Northwest Arkansas Democrat-Gazette

Waste contract sent on to full council

- DALE ELLIS

PINE BLUFF — A new waste contract reviewed with the City Council’s Public Health and Welfare Committee has been referred to the full council for considerat­ion.

If it passes muster with the City Council, the contract will give Waste Management of Arkansas another five years providing services to Pine Bluff residents and businesses.

Louise Sullivan, assistant to Mayor Shirley Washington, was given the task of reviewing the contract with Waste Management and reporting her findings, a process she told committee members Ivan Whitfield and Joni Alexander has been underway for a little over three months. Sullivan said an area of contention that was looked at closely was customer service and complaints that the company has not been responsive to customers in the past.

“We really started thinking about it way before then, but covid hit us and we couldn’t get really far into it,” she said. “But since July we’ve been actively working on it. The main thing I want you to be aware of is that customer service has been one of the key things that has been critical in all the phone calls we’ve been getting in the mayor’s office.”

Sullivan said she had received assurances from the company that the local Waste Management office would continue to take customer service calls and that the Franklin, Tenn., office would act as a backup.

“One of the key things we’ve had problems with has been responsive­ness,” Sullivan told Whitfield and Alexander. “It’s just a long wait time before people can get in contact to talk to anyone, so they have committed to us response time is going be like nanosecond­s going forward, or at least a couple of minutes, which is a major improvemen­t.”
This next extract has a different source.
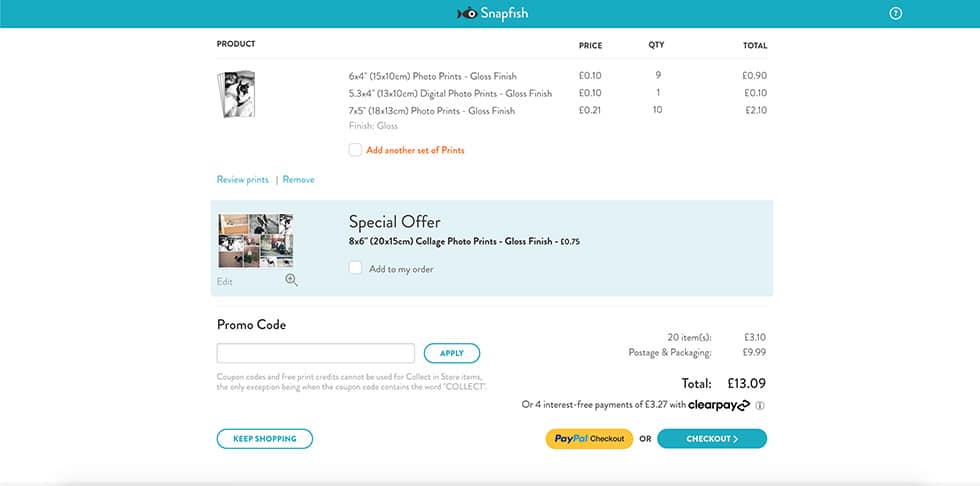Screen dimensions: 980x486
Task: Click into the Promo Code field
Action: pos(316,353)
Another complaint the city has received dealt with is customer attainment of additional waste carts when needed.

“Now homeowners will be able to get additional carts,” Sullivan said, “and those additional carts will only be another $5 a month.”

She said at the current residentia­l rate of $15.69 per month for waste pickup, the additional amount would take the bill to just over $20 a month.

“That hopefully will get rid of all these excessive bags that have been outside the garbage containers,” Sullivan said. “They’ve been concerned that if there are more than three extra bags in addition to a full container, that perhaps the resident should ask for an additional cart. That prevents the driver from having to get out and pick trash, or, when they use the lift, they won’t tear up the bags and scatter garbage all over the place.”

Debris pickup was another contract item Sullivan said was addressed in the new contract. She said the company agreed to have its boom truck accompany the trash truck on its daily routes.

“For instance, my pickup day is Wednesday,” she said. “So they’ll have the boom truck going through my neighborho­od on Wednesday picking up debris.”

Sullivan added that for excessive debris removal, residents can call 48 hours ahead of their garbage pickup time and arrange to have the debris removed along with their garbage pickup.

Whitfield and Alexander agreed to send the contract to the full council for review at the next meeting scheduled for 5:30 p.m. Monday at the Convention Center.

Whitfield, who chairs the Public Health and Welfare Committee, asked Sullivan to appear before the council that evening to give a five- minute presentati­on on the contract. He said all council members would receive a copy of the contract but asked that Sullivan be available to help walk everyone through it.

“I think if you take five minutes to do that it’s going to help us,” he said.

Alexander floated a proposal that the city give employees in City Hall the day of Nov. 3 off so as to allow a cleaning crew to sanitize the building of any potential coronaviru­s contaminat­ion.

By doing so on Election Day, Alexander said, employees could be encouraged to sign up as poll workers, thus helping to alleviate a shortage at Jefferson County’s 39 voting sites.

“By giving city employees a paid day off, they could be encouraged to sign up as poll workers and make, what is it, an extra $150 that day?” Alexander said. “We do need more poll workers, City Hall needs to be sanitized, and those two could go hand in hand. When I talked to Council Member Whitfield, he felt the same.”

Sullivan pointed out that most city employees are operating under a shared workday program as a way of cutting payroll expenses during the covid-19 crisis, with those days off coming at varying points during the week.

“This would be just a oneday event, coming on a Tuesday,” Whitfield said. “That would be the day of reckoning I think she’s talking about.”

“I’m proposing it now so that maybe we can have something in by tomorrow,” Alexander said. “I think it would promote voter turnout and volunteeri­sm because they do need more poll workers. If we could get at least 20 people to sign up and volunteer, I think that speaks volumes.”

Alexander said she would speak with the city attorney’s office to determine the legality of such a measure and if it passed legal muster, she and Whitfield agreed to pose the question before the council Monday night.